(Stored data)
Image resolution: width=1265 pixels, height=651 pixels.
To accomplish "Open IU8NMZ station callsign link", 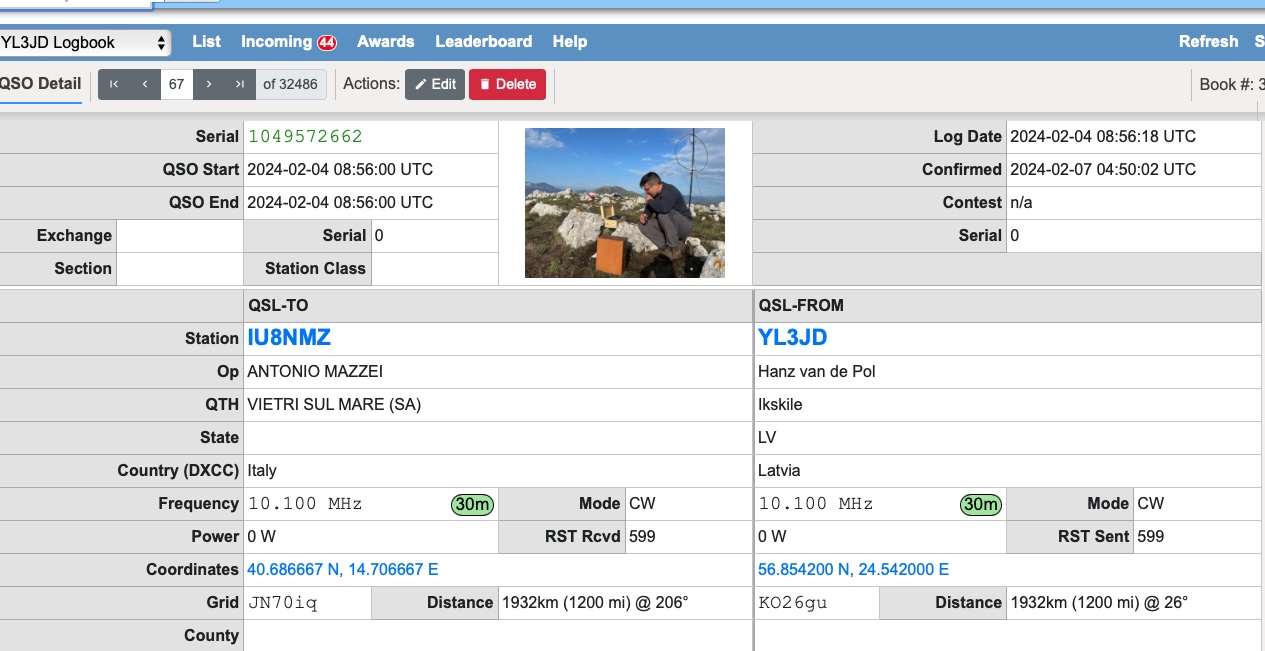I will (x=289, y=338).
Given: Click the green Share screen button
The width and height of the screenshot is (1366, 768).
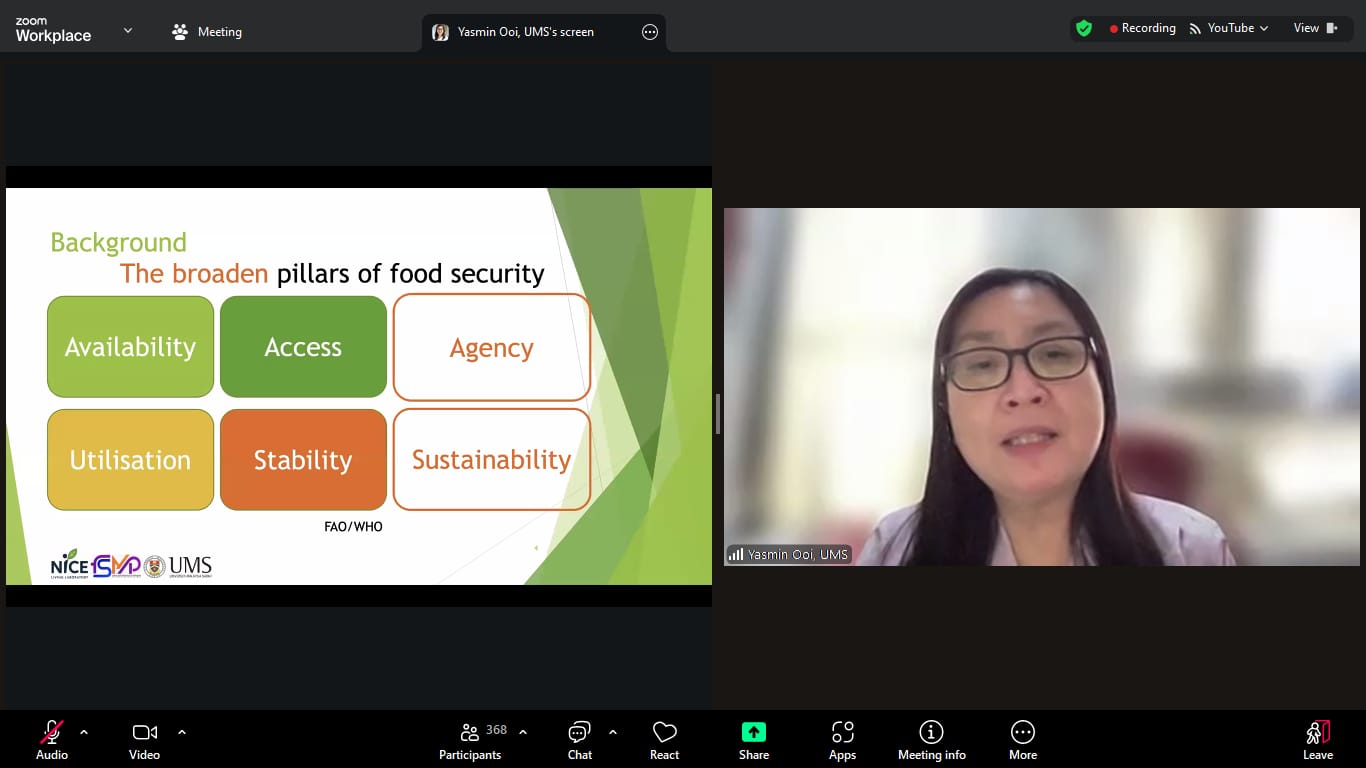Looking at the screenshot, I should click(x=754, y=740).

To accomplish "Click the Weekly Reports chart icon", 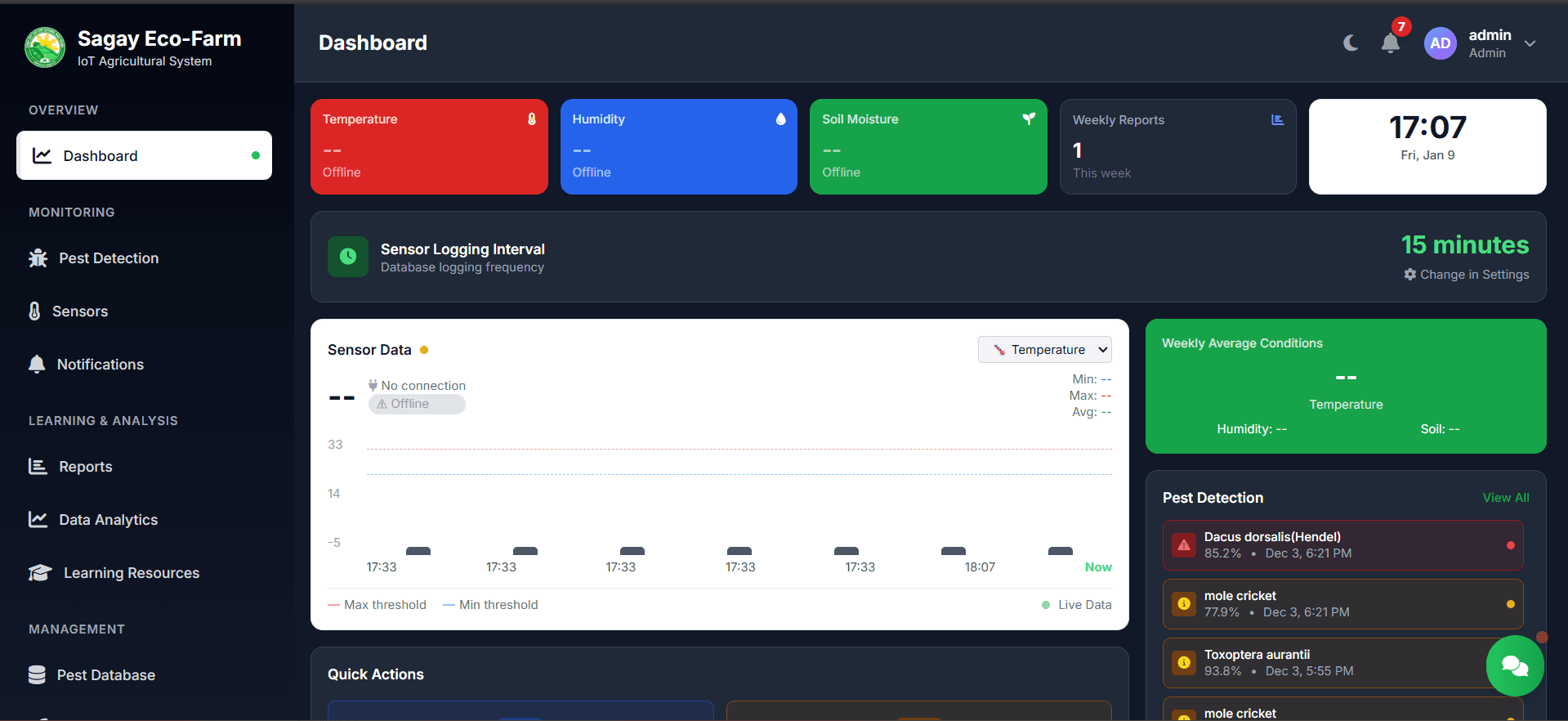I will (x=1277, y=119).
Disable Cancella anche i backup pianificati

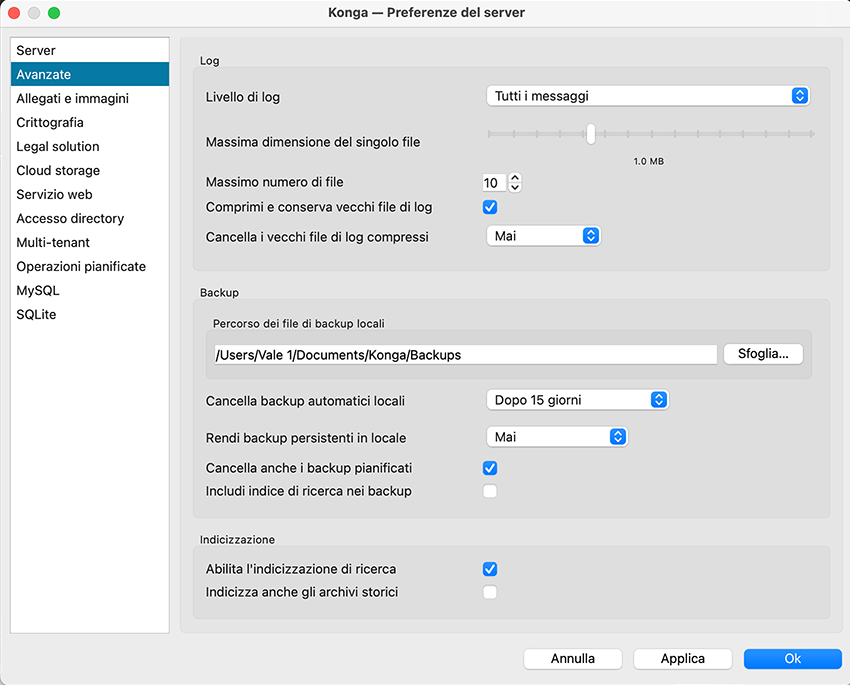pyautogui.click(x=490, y=468)
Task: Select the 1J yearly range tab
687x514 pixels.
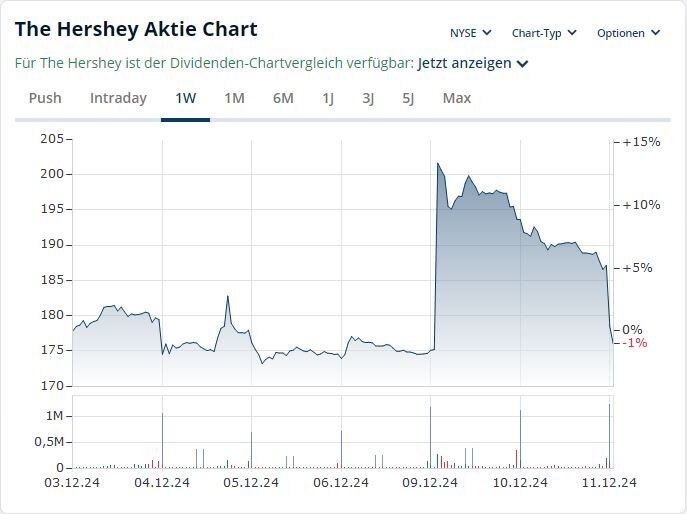Action: pos(328,98)
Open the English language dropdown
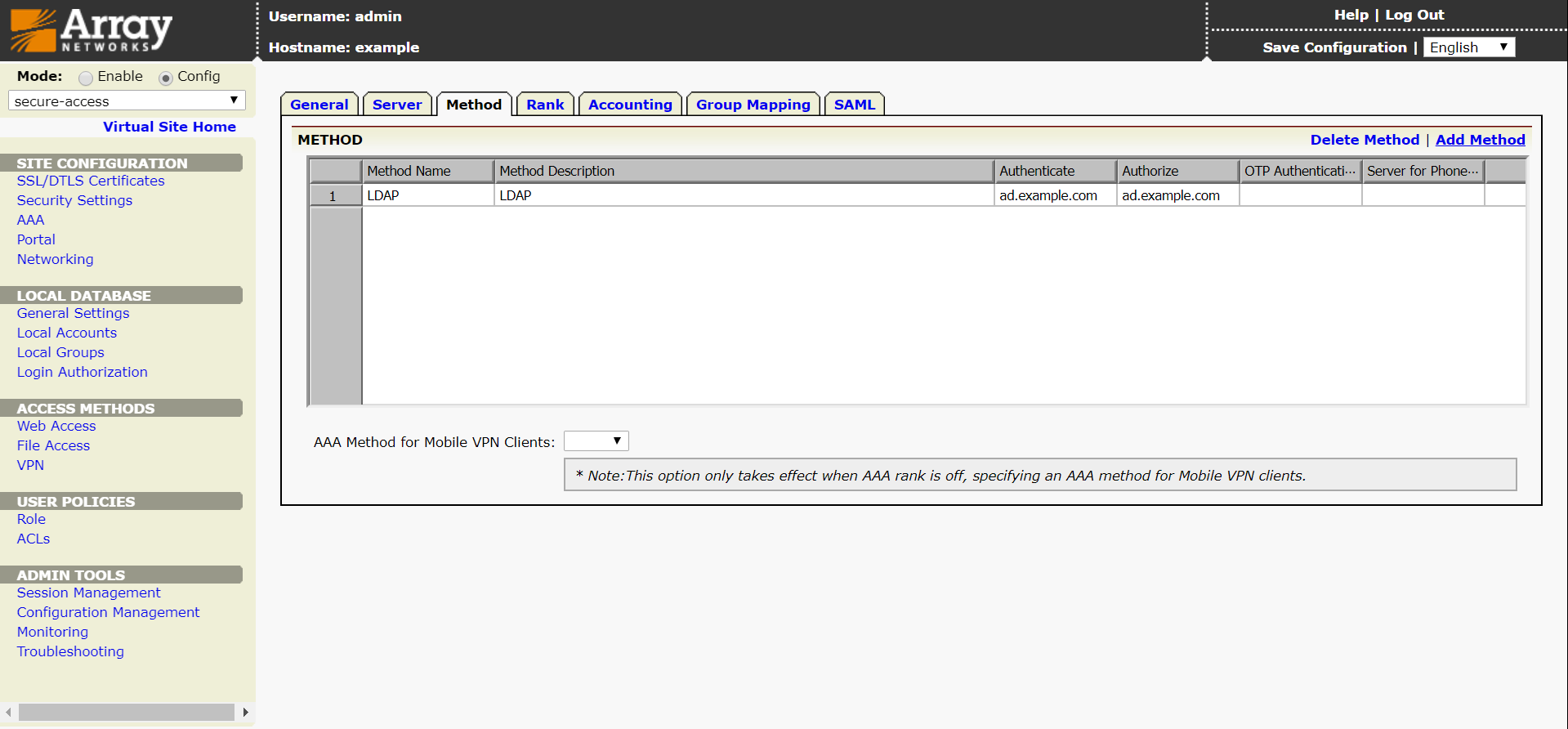 point(1468,47)
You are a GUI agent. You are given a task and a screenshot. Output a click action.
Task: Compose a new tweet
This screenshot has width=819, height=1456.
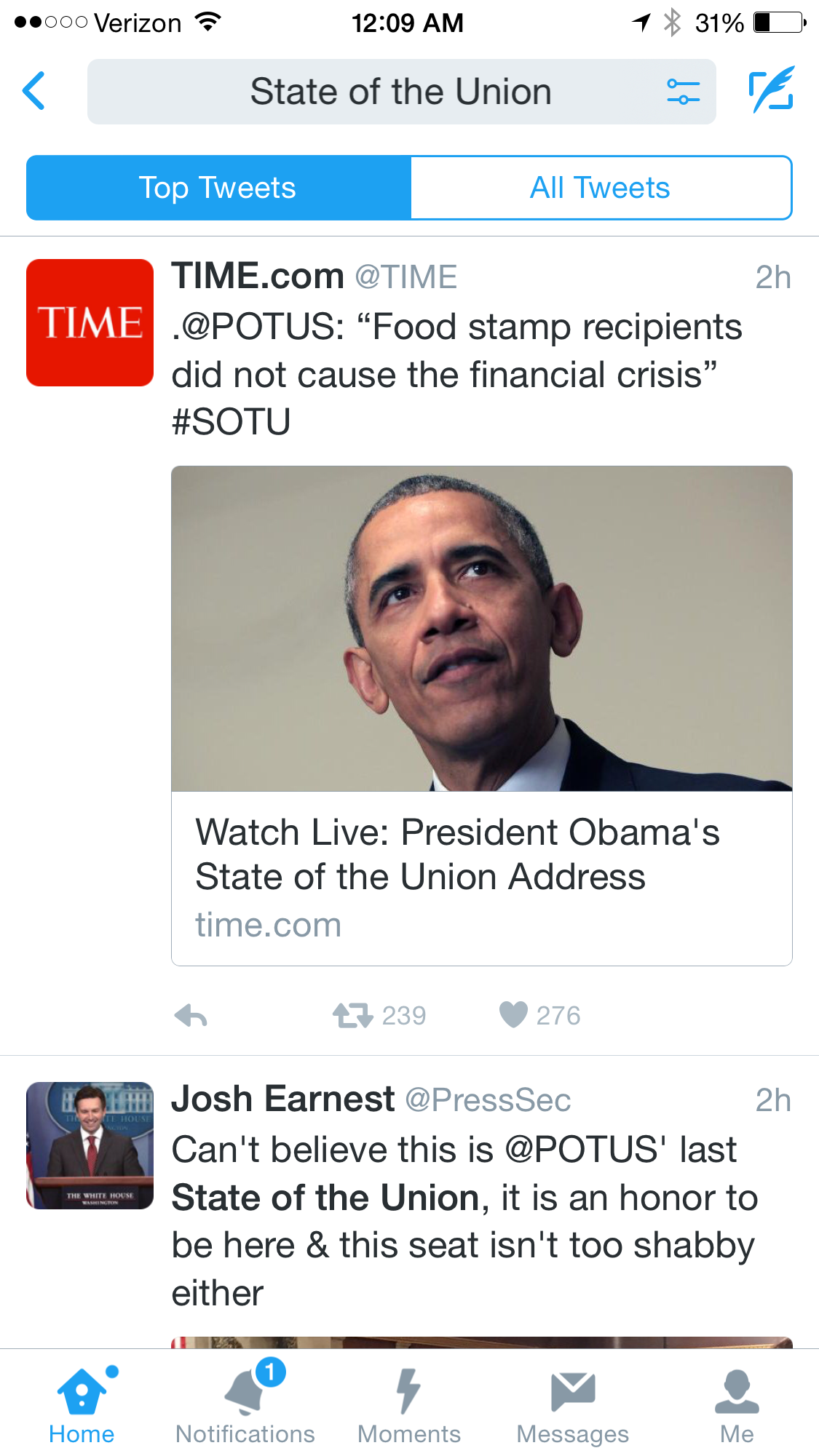(771, 91)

■ **PROBLEM DESCRIPTION**:
Your copy should consist only of the lines from the one containing "687x514 pixels." through the last line of the entries above, reproduced exactly, without pictures.

■ **ANSWER FOR THIS EXERCISE**:
687x514 pixels.
Action: pos(328,98)
Open the English language dropdown
 point(1468,47)
You are a GUI agent. You are given a task and a screenshot. Output a click action.
Task: Compose a new tweet
This screenshot has width=819, height=1456.
(771, 91)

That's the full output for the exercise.